The sprawling hospitality complex on the shores of Lake Victoria has in the meantime established itself as a major regional conference and meeting venue, supported by its tranquil setting, superior facilities and being only 15 KM from the central business district of Kampala, i.e. within easy reach for delegates not staying at the resort itself. Several major conferences already took place at Munyonyo since the Commonwealth Summit last year and sources from within the company expressed satisfaction with forward bookings.

Information received from the Rwanda Office for Tourism and National Parks has given the 21st June as the date for the 2008 gorilla naming ceremony. Over the past three years, this creative innovation has drawn ever growing crowds of visitors, spectators and most important participants from around the world. Recently born gorilla babies are given formal names in a festival like atmosphere, graced as a matter of cause by the President of Rwanda, the cabinet and the diplomatic corps, besides other VIP and ordinary visitors and of course the international media. The regular presence of the President underscores what importance Rwanda attaches to tourism and conservation, setting it apart from certain other countries in the region, where tourism continues to be treated with indifference or is thought to happen without putting any real resources into the sector for research, training, global marketing and the development of new products.
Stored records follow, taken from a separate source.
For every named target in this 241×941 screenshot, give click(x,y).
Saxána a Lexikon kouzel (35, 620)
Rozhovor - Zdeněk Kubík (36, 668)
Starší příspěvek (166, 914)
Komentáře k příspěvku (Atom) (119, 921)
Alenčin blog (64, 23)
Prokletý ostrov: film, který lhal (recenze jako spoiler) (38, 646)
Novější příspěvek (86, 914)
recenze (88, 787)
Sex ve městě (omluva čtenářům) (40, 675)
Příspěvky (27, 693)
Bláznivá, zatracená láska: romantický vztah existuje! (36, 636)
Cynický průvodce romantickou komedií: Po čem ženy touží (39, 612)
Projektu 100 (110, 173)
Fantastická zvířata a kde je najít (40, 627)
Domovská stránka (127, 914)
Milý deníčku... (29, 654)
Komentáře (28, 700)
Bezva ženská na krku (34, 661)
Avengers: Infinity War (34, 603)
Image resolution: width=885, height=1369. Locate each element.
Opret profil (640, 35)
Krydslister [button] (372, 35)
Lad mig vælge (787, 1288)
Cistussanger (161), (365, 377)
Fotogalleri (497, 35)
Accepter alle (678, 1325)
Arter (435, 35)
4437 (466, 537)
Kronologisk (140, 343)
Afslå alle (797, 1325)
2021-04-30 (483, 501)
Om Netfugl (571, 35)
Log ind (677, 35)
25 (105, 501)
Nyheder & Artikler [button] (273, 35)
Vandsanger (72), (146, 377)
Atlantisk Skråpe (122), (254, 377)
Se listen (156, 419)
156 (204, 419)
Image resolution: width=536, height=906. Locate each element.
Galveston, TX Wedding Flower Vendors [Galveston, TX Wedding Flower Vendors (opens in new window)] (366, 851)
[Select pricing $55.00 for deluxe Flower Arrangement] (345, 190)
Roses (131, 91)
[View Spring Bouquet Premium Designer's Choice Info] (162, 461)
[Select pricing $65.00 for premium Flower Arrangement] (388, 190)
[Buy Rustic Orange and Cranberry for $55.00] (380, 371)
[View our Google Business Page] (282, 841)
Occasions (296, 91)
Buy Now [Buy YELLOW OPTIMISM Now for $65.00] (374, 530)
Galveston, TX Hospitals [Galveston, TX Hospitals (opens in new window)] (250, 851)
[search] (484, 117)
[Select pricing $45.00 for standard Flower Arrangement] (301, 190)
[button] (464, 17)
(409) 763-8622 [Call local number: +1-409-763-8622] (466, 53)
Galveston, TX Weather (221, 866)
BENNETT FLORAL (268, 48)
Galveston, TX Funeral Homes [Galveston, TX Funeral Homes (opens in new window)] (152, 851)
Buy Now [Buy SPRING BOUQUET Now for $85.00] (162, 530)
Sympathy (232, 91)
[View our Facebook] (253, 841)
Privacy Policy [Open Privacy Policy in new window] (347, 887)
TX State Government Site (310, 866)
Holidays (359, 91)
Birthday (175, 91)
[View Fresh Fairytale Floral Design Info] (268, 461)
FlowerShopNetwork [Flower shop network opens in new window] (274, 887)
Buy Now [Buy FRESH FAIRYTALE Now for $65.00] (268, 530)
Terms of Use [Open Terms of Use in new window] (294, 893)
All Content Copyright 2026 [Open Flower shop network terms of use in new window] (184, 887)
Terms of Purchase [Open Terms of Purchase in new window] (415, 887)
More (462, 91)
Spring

As the result of Rwanda’s conscious and proactive approach to tourism the sector has been booming and attracted major hospitality investments in recent years including a US$250+ million package from Dubai World for the construction of new safari lodges, a new 5star hotel in Kigali and the rehabilitation of the old Akagera Safari Lodge.

The naming is open for bidders from the region and further abroad, who can then use the event to various degrees, depending on the level of contribution, for marketing purposes and branding. Rwanda has over the past decade risen from the ashes of the genocide like the proverbial phoenix and has established itself as a major tourism and investment destination in Eastern Africa. The joining last year of the East African Community has further assisted the country in its economic recovery and many leading names from East Africa have invested in Rwanda. The country has also established itself as a role model for democracy and transparency across the African continent, well deserved after suffering from decades of dictatorship until the gruesome events of 1994 triggered an end to the long suffering of the Rwandese people.

Last weekend surprised many Burundians in their capital city Bujumbura with a sudden outbreak of fighting, apparently initiated by the sole remaining FNL rebel group, which had not signed on to the comprehensive peace agreement reached between the former protagonists in the country’s protracted civil war.

However, former chief of the main rebel group Pierre Nkurunziza is now president of the country, following open elections held under regional supervision in 2005 and the outbreak of fighting has caught many observers across Eastern Africa by surprise. The attacks seem to have started about 50 KM away from the capital in the town of Bubanza, North-West of Bujumbura and then spread near and into the city.

It was later learned from residents of Bujumbura that the fighting eventually died down and that the rebels withdrew back into the hills again. No reasons could be established for this turn of events however, especially as Burundi is now a full member of the East African Community and member states are bound to support each other in case of such threats and attacks.